• _Instructions for the task_
Copy word for word the part of the forum thread on Ferragamo shoes that opens with the words containing "I love my patent" and closes with "it is raining.".

• _Text provided_
********************
After buying the carla heels and varina flats few yrs back, its the only shoes i wore, be it at work or out for shopping. I swear by them and will not hesitate to spend more.


----------



## realfairy

Actually I love the shoes but to me it is not that comfy. I own one pair in red, I love looks, colors but recently it's broken/torn (detached from the sole).... Yes I do have wide feet (sigh)


----------



## Chinese Warrior

Thank you very much for all your feedback and suggestions! 

I have decided to slow down my Ferragamo shoes acquisition and shop around and try on lots before I put down any more $$!


----------



## cecilia446

I have wide feet, and wear width D. Thus with exception of Dior (they sells D in Asia), Ferragamo is my choice due to their lower price point. 


However, I've observed that the price gap between Dior and Ferragamo is getting closer. Dior has finely made shoes, while Ferragamo's quality has declined over the years unfortunately. You can see the difference in workmanship when you put them next to each other.


I bought my first Ferragamo court shoes (yes, it was called that back then LOL) 14 years ago, and it lasted 10 years (resole every year or so). I am afraid to say that my one-year old black patent pointed pumps from Ferragamo may only last me for a few years. I walked fast, and "clocked high mileage" with them. The wear and tear is obvious within a year, and I have already replaced the heel tip twice.


----------



## sugaryblue

It also depends on the width of the shoes as well. There is a big difference between C and D


----------



## littlemisskeira

How to protect the sole of my varina?

I read about resole-ing, what is it and where to get it done?


----------



## Silkpearl

I love my patent varinas and sissi wedges - comfortable and makes my wide but short feet look more slim and elegant. So yes, definitely worth the money to me. 
Littlemisskiera - the SF boutique told me they resole their own shoes - I got a rough quote a couple of years ago for £70 and the store would send it to their factory in Italy and takes about 6 weeks.


----------



## Alexis.G

Absolutely love them. I only wear Ferragamo shoes unless it is raining.
********************
• _Recorded information_
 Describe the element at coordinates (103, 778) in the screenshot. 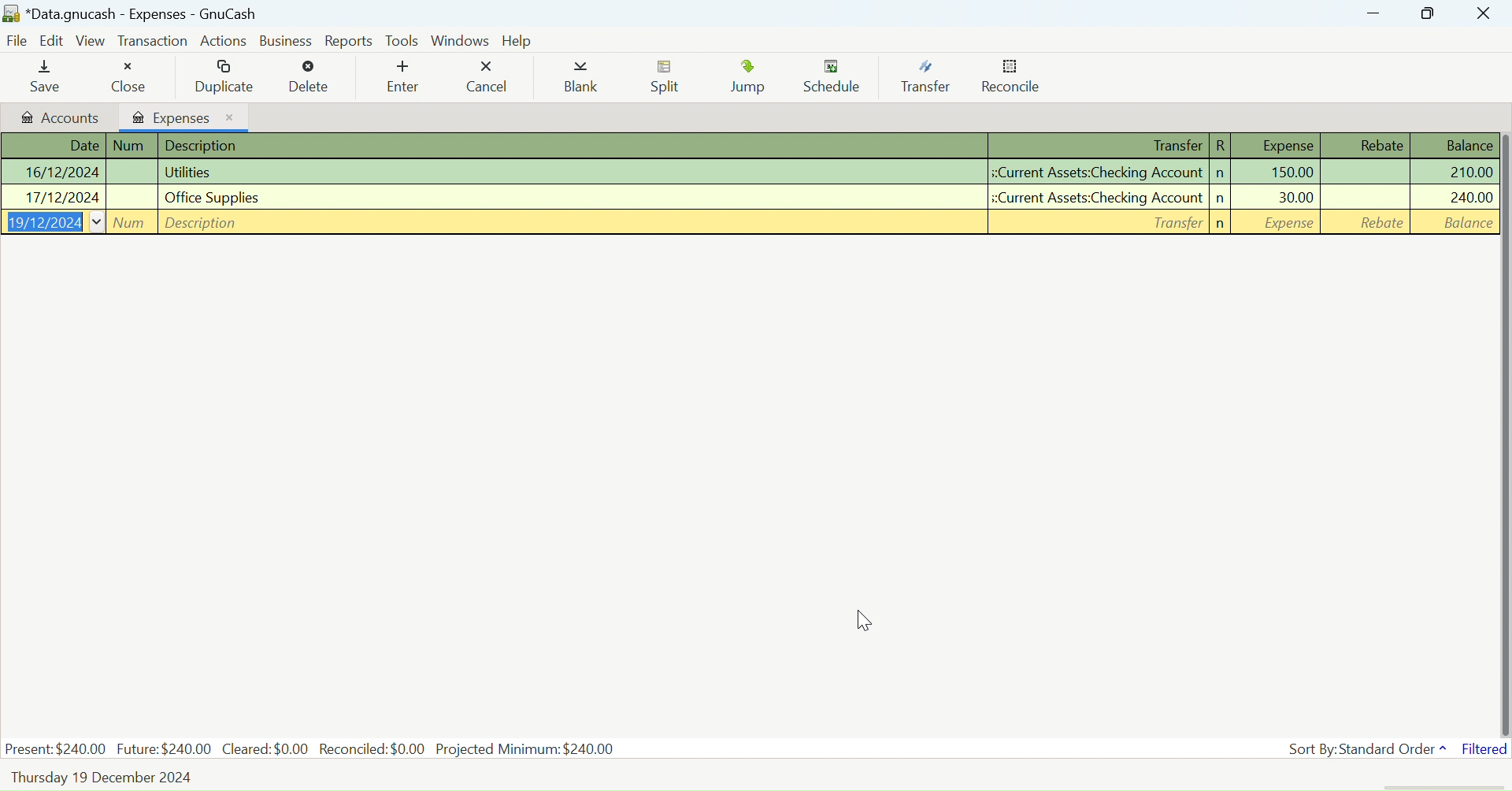

I see `Thursday, 19 December 2024` at that location.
********************
• _Result below_
I love my patent varinas and sissi wedges - comfortable and makes my wide but short feet look more slim and elegant. So yes, definitely worth the money to me. 
Littlemisskiera - the SF boutique told me they resole their own shoes - I got a rough quote a couple of years ago for £70 and the store would send it to their factory in Italy and takes about 6 weeks.


----------



## Alexis.G

Absolutely love them. I only wear Ferragamo shoes unless it is raining.